It was an old Deco building right on Cahuenga, Josie had never noticed it before.  She expected a fleabag, going in, if the moldering lobby and the shuddering elevator were any indication of things to come, but the elevator opened right into the penthouse apartment, elegant in that Sunset Boulevard haunted way.  It was pretty trashed out, had obviously seen many such parties–fine in low light, but depressing in daytime, cigarette burns on the furniture, the carpet filthy.  But it had once really been something, back in the day.  Pillows and bolsters floated like rafts on the big carpet, and empty bottles already crowded the tables. An enormous vase of gargantuan paper roses stood under a pink light.. People lay on the pillows playing guitars, singing Iggy: Now I wanna be your dog… The Hole had emptied itself out here, the Hollywood Towers.  Everybody looking at Josie, looking and then looking away.  Of course they all knew, by now.  She wished she had just gone home.  She cracked the voddy, took a swig.

Lola Lola wasn’t there yet..  In the kitchen, someone had filled the Sparkletts bottle with a windex blue liquid.  Pen and the others filled paper cups, but Josie passed.  Whatever they’d put in the windex blue wouldn’t do her any good tonight, it would take her straight to the dark place, the Bosch place, and she was doing her best to stay at least partway in the light.  What she needed was booze, maybe some downers, the wine and bread of forgetting.  They went out onto the rooftop, there was a spread, bean dip and crackers and wedges of cheese, the label must have splurged.

“Hey Josie,” she heard behind her, a familiar voice, unwelcome as VD.

Nick Nitro lounged with a bottle of Jack Daniels in his hand atop the low wall of the rooftop garden..  Nausea overwhelmed her at the sight of his nervy body, the stringy blonde hair.  How had she missed him at the club?  Or maybe he had skipped the gig and come straight to the party.  “Hey,  I heard what happened.  That’s a drag.  A lot of that going around.” He took a swig from the JD and screwed the cap back on. You wouldn’t want to fall down and spill your booze.

She held up her hand to ward off any attempt at false sympathy.  Christ, what did Nick care about  Michael.  She hated the idea that they’d even lived in the same world.  Pen ducked Josie’s stare,  but in the end couldn’t help looking. Then she shrugged, good as confession.  You could always count on Pen, if there was anything you wanted to keep private, she’d make sure it was  broadcast on the AM band.  You could pick it up in Hawaii.  It wasn’t just that Pen had no sense that someone might want to keep her private life private, it was that she didn’t get the very idea.  She’d never closed a bathroom door in her life.
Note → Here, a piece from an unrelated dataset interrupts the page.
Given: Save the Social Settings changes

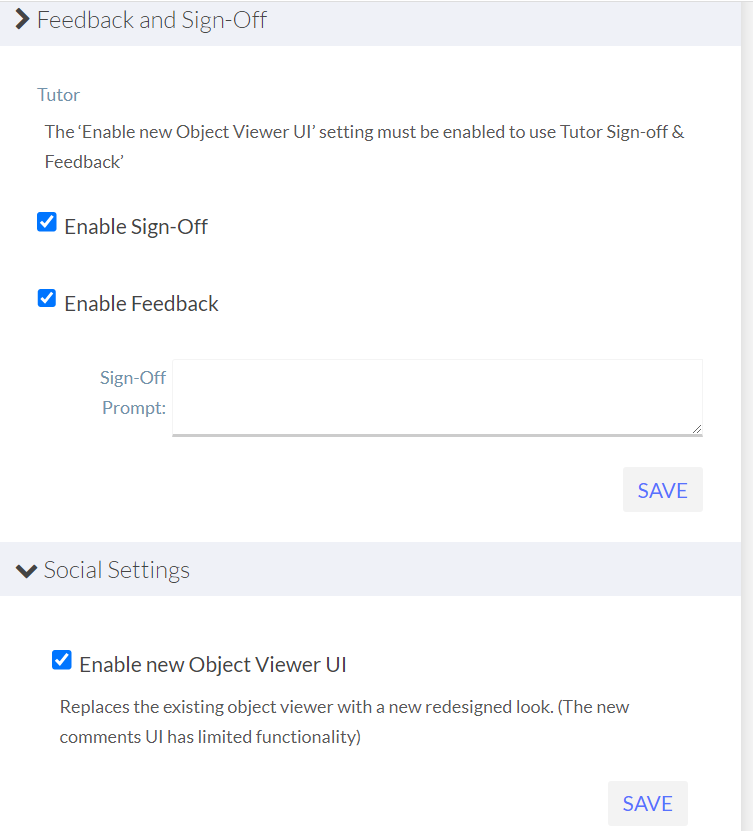Looking at the screenshot, I should pos(647,803).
“You can always crash with us at the Fuckhouse,” Nick said.  “If ya get lonesome.”

If ya get lonesome.  To think, she had once been that lonesome.  When she’d had Michael, but didn’t.  She wished someone would just put a pin in her brain and stir it around, like they did to the frogs in her high school physiology class.   She tasted bile in the back of her throat.  People were staring, knowing she and Nick had been an item, there was no such thing as privacy.  “I’ll never be that lonesome.”

“Yeah, I believe that,” he said to Ritchie, his keyboardist, handing him the square bottle. “Josie without dick, yeah, what time is it?”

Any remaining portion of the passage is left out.